Coopération et solidarité internationale transparente et ouverte



L’ouvrage comporte quatre parties : « Notre monde, uni et divisé », « Les peuples se prennent en main », « Les nouveaux chemins de la solidarité », « S’engager : où, quand, comment ? » et pour ne pas conclure « La solidarité internationale, un engagement citoyen ».



En introduction « La solidarité internationale au Québec, ça vient de loin ! », Pierre Beaudet, Raphaël Canet et Amélie Nguyen indiquent, entre autres : « C’est cet impératif de solidarité qui constitue le fil conducteur de l’ouvrage que vous avez entre les mains. Cet ouvrage a été écrit par plusieurs personnes, pratiquement de trois générations différentes. Il est le fruit d’expériences et d’engagements, d’espoirs et d’aspirations. Il se veut un outil pour les personnes qui souhaitent s’engager dans cette belle aventure de la solidarité internationale, mais avec les pieds bien ancrés dans notre réalité nationale, car changer le monde commence par se changer soi-même, puis changer son entourage, sa communauté, sa société… Partir à la rencontre de l’autre conduit souvent à se découvrir soi-même ».



La première partie est une sorte de radiographie des tendances lourdes du monde uni et divisé, des réalités de la mondialisation. La seconde explore une partie des situations régionales et des mobilisations/réponses en cours de construction. Dans la troisième partie, les auteures analysent les relations entre le Québec et les pays dits du tiers-monde, les réflexions, les propositions en débat de militant-e-s engagé-e-s dans les actions de solidarité. La dernière partie envoie au titre de l’ouvrage « Passer de la réflexion à l’action ».

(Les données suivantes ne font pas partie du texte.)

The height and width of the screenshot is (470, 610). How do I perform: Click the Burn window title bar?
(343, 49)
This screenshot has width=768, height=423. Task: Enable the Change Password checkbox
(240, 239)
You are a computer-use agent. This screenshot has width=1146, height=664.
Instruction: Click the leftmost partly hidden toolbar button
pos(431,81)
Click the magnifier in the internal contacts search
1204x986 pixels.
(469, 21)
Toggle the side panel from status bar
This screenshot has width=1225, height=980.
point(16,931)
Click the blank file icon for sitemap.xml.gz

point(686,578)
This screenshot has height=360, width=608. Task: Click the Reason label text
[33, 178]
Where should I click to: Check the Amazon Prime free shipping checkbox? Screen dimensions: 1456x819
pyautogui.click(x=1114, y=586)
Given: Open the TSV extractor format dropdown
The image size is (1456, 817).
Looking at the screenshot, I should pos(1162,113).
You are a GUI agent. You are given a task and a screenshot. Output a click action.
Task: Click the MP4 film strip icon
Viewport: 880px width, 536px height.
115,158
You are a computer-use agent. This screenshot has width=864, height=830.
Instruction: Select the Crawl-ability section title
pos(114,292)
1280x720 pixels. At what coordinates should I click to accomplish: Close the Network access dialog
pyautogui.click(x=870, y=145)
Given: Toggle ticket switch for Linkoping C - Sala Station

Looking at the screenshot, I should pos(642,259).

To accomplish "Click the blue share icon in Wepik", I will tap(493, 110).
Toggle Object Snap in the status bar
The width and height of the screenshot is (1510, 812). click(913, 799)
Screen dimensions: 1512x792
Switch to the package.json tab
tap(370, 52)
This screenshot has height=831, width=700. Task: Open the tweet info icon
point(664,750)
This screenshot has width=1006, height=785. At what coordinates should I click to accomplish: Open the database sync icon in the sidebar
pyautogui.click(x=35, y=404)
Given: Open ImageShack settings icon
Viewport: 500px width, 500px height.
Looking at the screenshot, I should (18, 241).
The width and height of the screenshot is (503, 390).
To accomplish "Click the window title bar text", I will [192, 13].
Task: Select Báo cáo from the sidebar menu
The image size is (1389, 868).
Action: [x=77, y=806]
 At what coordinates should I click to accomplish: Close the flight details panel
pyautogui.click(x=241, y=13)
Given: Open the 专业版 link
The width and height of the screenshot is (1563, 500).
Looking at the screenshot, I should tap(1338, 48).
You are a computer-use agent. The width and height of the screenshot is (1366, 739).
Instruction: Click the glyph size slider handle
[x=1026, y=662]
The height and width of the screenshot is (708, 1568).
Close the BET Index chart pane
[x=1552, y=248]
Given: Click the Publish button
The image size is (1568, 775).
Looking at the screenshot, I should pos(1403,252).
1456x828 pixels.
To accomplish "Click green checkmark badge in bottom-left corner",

Je mets l’accent, très subjectivement, sur quelques éléments.



Mondialisation et libre échange, privatisations et déréglementations construits par les États. « Ce processus se fonde sur la croyance que le secteur privé est plus efficace que le secteur public pour produire de la richesse et que la libéralisation de l’activité économique stimule la croissance et améliore le sort des population. C’est cette croyance que l’on nomme le néolibéralisme et qui sert de fondement idéologique à la mondialisation ». Le grand marché planétaire est construit par les pouvoirs publics et les institutions internationales.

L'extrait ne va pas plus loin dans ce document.